Problem requirements:
Extract each record and reproduce it exactly.

[Dataset items]
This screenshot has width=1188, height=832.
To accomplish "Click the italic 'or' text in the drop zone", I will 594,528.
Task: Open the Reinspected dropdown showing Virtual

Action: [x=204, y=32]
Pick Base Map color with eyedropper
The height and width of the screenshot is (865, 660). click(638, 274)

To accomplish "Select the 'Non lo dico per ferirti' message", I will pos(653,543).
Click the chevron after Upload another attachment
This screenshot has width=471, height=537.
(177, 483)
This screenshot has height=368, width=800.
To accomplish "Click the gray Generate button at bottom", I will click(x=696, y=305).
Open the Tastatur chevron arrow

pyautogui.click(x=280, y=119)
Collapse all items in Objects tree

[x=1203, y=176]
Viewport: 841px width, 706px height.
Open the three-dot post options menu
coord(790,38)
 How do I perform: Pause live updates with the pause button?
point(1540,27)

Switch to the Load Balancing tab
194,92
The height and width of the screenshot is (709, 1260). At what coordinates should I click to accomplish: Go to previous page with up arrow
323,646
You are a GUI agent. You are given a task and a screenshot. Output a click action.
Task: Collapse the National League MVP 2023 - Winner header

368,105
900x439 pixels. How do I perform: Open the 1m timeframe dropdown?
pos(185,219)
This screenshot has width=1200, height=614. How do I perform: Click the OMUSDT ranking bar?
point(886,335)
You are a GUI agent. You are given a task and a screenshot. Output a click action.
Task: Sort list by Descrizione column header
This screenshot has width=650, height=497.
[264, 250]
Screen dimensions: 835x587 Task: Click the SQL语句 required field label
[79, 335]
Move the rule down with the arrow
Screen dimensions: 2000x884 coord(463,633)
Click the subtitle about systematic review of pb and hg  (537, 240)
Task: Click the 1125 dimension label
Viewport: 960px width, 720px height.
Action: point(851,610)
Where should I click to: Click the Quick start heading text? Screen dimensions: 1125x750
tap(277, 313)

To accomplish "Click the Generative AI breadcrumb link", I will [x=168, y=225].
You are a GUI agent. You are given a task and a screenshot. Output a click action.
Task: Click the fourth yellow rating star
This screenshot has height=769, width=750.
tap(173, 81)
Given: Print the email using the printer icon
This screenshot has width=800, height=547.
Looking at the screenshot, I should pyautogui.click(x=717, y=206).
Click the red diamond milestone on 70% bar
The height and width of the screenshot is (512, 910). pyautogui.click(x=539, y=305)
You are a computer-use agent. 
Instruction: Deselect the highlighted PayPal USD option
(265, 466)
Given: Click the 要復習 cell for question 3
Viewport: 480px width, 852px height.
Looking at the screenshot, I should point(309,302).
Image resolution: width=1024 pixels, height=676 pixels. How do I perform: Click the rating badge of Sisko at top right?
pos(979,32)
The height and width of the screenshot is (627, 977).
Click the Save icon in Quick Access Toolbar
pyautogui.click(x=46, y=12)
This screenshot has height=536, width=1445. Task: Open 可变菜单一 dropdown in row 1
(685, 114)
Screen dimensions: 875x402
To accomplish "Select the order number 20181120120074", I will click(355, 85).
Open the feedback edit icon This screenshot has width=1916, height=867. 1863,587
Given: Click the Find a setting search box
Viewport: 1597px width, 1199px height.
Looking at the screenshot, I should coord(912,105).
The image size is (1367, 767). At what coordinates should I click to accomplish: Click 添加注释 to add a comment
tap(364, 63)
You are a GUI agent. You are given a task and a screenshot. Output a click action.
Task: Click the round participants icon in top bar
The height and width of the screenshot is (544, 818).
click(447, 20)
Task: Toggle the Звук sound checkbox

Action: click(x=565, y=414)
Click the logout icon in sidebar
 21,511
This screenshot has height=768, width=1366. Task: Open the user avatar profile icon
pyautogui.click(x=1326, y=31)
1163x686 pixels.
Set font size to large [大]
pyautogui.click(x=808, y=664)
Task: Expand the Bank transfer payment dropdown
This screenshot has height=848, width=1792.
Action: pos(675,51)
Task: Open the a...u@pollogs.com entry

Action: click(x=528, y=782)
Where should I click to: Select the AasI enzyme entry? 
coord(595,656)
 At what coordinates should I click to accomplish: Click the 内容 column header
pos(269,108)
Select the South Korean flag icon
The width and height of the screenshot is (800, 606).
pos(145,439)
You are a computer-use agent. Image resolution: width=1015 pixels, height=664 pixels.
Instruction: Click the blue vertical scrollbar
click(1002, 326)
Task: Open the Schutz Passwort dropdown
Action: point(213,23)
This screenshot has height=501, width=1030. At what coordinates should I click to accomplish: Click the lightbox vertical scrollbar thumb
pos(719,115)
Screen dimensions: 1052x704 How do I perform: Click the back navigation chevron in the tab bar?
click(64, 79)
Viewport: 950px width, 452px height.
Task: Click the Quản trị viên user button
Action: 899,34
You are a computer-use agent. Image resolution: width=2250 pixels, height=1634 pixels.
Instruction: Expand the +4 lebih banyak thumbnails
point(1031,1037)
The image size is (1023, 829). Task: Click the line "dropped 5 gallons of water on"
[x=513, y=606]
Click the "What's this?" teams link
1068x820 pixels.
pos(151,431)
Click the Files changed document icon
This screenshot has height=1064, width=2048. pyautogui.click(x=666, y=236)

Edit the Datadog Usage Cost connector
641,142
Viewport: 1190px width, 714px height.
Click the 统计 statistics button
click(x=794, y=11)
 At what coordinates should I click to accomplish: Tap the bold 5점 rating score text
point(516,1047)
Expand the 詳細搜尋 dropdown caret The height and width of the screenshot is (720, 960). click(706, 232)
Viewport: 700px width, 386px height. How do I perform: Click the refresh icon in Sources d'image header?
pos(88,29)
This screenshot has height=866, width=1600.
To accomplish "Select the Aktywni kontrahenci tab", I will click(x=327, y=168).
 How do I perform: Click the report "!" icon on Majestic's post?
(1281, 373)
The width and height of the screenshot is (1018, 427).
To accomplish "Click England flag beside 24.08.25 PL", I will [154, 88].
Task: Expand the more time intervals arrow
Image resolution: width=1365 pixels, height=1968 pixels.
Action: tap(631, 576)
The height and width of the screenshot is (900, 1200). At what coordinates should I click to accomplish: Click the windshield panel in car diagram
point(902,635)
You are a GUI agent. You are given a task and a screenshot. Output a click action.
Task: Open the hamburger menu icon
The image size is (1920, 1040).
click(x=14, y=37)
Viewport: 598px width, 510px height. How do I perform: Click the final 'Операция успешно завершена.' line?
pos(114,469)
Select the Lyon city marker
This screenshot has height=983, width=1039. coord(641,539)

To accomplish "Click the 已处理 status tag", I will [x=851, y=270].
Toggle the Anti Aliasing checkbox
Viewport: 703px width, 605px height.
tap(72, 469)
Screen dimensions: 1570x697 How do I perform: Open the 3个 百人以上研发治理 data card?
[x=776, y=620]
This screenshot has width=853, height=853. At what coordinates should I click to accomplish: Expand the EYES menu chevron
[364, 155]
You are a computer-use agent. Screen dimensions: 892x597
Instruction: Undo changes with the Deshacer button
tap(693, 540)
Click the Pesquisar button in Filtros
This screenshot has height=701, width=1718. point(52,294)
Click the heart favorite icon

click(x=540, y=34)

Answer to this task:
This screenshot has width=1188, height=832.
To accomplish "Click the italic 'or' text in the drop zone", I will 594,528.
Task: Open the Reinspected dropdown showing Virtual

Action: [x=204, y=32]
Pick Base Map color with eyedropper
The height and width of the screenshot is (865, 660). click(638, 274)

To accomplish "Select the 'Non lo dico per ferirti' message", I will pos(653,543).
Click the chevron after Upload another attachment
This screenshot has width=471, height=537.
(177, 483)
This screenshot has height=368, width=800.
To accomplish "Click the gray Generate button at bottom", I will click(x=696, y=305).
Open the Tastatur chevron arrow

pyautogui.click(x=280, y=119)
Collapse all items in Objects tree

[x=1203, y=176]
Viewport: 841px width, 706px height.
Open the three-dot post options menu
coord(790,38)
 How do I perform: Pause live updates with the pause button?
point(1540,27)

Switch to the Load Balancing tab
194,92
The height and width of the screenshot is (709, 1260). At what coordinates should I click to accomplish: Go to previous page with up arrow
323,646
You are a GUI agent. You are given a task and a screenshot. Output a click action.
Task: Collapse the National League MVP 2023 - Winner header

368,105
900x439 pixels. How do I perform: Open the 1m timeframe dropdown?
pos(185,219)
This screenshot has width=1200, height=614. How do I perform: Click the OMUSDT ranking bar?
point(886,335)
You are a GUI agent. You are given a task and a screenshot. Output a click action.
Task: Sort list by Descrizione column header
This screenshot has width=650, height=497.
[264, 250]
Screen dimensions: 835x587 Task: Click the SQL语句 required field label
[79, 335]
Move the rule down with the arrow
Screen dimensions: 2000x884 coord(463,633)
Click the subtitle about systematic review of pb and hg  (537, 240)
Task: Click the 1125 dimension label
Viewport: 960px width, 720px height.
Action: point(851,610)
Where should I click to: Click the Quick start heading text? Screen dimensions: 1125x750
tap(277, 313)

To accomplish "Click the Generative AI breadcrumb link", I will [x=168, y=225].
You are a GUI agent. You are given a task and a screenshot. Output a click action.
Task: Click the fourth yellow rating star
This screenshot has height=769, width=750.
tap(173, 81)
Given: Print the email using the printer icon
This screenshot has width=800, height=547.
Looking at the screenshot, I should pyautogui.click(x=717, y=206).
Click the red diamond milestone on 70% bar
The height and width of the screenshot is (512, 910). pyautogui.click(x=539, y=305)
You are a computer-use agent. 
Instruction: Deselect the highlighted PayPal USD option
(265, 466)
Given: Click the 要復習 cell for question 3
Viewport: 480px width, 852px height.
Looking at the screenshot, I should point(309,302).
Image resolution: width=1024 pixels, height=676 pixels. How do I perform: Click the rating badge of Sisko at top right?
pos(979,32)
The height and width of the screenshot is (627, 977).
Click the Save icon in Quick Access Toolbar
pyautogui.click(x=46, y=12)
This screenshot has height=536, width=1445. Task: Open 可变菜单一 dropdown in row 1
(685, 114)
Screen dimensions: 875x402
To accomplish "Select the order number 20181120120074", I will click(355, 85).
Open the feedback edit icon This screenshot has width=1916, height=867. 1863,587
Given: Click the Find a setting search box
Viewport: 1597px width, 1199px height.
Looking at the screenshot, I should coord(912,105).
The image size is (1367, 767). At what coordinates should I click to accomplish: Click 添加注释 to add a comment
tap(364, 63)
You are a GUI agent. You are given a task and a screenshot. Output a click action.
Task: Click the round participants icon in top bar
The height and width of the screenshot is (544, 818).
click(447, 20)
Task: Toggle the Звук sound checkbox

Action: click(x=565, y=414)
Click the logout icon in sidebar
 21,511
This screenshot has height=768, width=1366. Task: Open the user avatar profile icon
pyautogui.click(x=1326, y=31)
1163x686 pixels.
Set font size to large [大]
pyautogui.click(x=808, y=664)
Task: Expand the Bank transfer payment dropdown
This screenshot has height=848, width=1792.
Action: pos(675,51)
Task: Open the a...u@pollogs.com entry

Action: click(x=528, y=782)
Where should I click to: Select the AasI enzyme entry? 
coord(595,656)
 At what coordinates should I click to accomplish: Click the 内容 column header
pos(269,108)
Select the South Korean flag icon
The width and height of the screenshot is (800, 606).
pos(145,439)
You are a computer-use agent. Image resolution: width=1015 pixels, height=664 pixels.
Instruction: Click the blue vertical scrollbar
click(1002, 326)
Task: Open the Schutz Passwort dropdown
Action: point(213,23)
This screenshot has height=501, width=1030. At what coordinates should I click to accomplish: Click the lightbox vertical scrollbar thumb
pos(719,115)
Screen dimensions: 1052x704 How do I perform: Click the back navigation chevron in the tab bar?
click(64, 79)
Viewport: 950px width, 452px height.
Task: Click the Quản trị viên user button
Action: 899,34
You are a computer-use agent. Image resolution: width=2250 pixels, height=1634 pixels.
Instruction: Expand the +4 lebih banyak thumbnails
point(1031,1037)
The image size is (1023, 829). Task: Click the line "dropped 5 gallons of water on"
[x=513, y=606]
Click the "What's this?" teams link
1068x820 pixels.
pos(151,431)
Click the Files changed document icon
This screenshot has height=1064, width=2048. pyautogui.click(x=666, y=236)

Edit the Datadog Usage Cost connector
641,142
Viewport: 1190px width, 714px height.
Click the 统计 statistics button
click(x=794, y=11)
 At what coordinates should I click to accomplish: Tap the bold 5점 rating score text
point(516,1047)
Expand the 詳細搜尋 dropdown caret The height and width of the screenshot is (720, 960). click(706, 232)
Viewport: 700px width, 386px height. How do I perform: Click the refresh icon in Sources d'image header?
pos(88,29)
This screenshot has height=866, width=1600.
To accomplish "Select the Aktywni kontrahenci tab", I will click(x=327, y=168).
 How do I perform: Click the report "!" icon on Majestic's post?
(1281, 373)
The width and height of the screenshot is (1018, 427).
To accomplish "Click England flag beside 24.08.25 PL", I will [154, 88].
Task: Expand the more time intervals arrow
Image resolution: width=1365 pixels, height=1968 pixels.
Action: tap(631, 576)
The height and width of the screenshot is (900, 1200). At what coordinates should I click to accomplish: Click the windshield panel in car diagram
point(902,635)
You are a GUI agent. You are given a task and a screenshot. Output a click action.
Task: Open the hamburger menu icon
The image size is (1920, 1040).
click(x=14, y=37)
Viewport: 598px width, 510px height. How do I perform: Click the final 'Операция успешно завершена.' line?
pos(114,469)
Select the Lyon city marker
This screenshot has height=983, width=1039. coord(641,539)

To accomplish "Click the 已处理 status tag", I will [x=851, y=270].
Toggle the Anti Aliasing checkbox
Viewport: 703px width, 605px height.
tap(72, 469)
Screen dimensions: 1570x697 How do I perform: Open the 3个 百人以上研发治理 data card?
[x=776, y=620]
This screenshot has width=853, height=853. At what coordinates should I click to accomplish: Expand the EYES menu chevron
[364, 155]
You are a computer-use agent. Screen dimensions: 892x597
Instruction: Undo changes with the Deshacer button
tap(693, 540)
Click the Pesquisar button in Filtros
This screenshot has height=701, width=1718. point(52,294)
Click the heart favorite icon

click(x=540, y=34)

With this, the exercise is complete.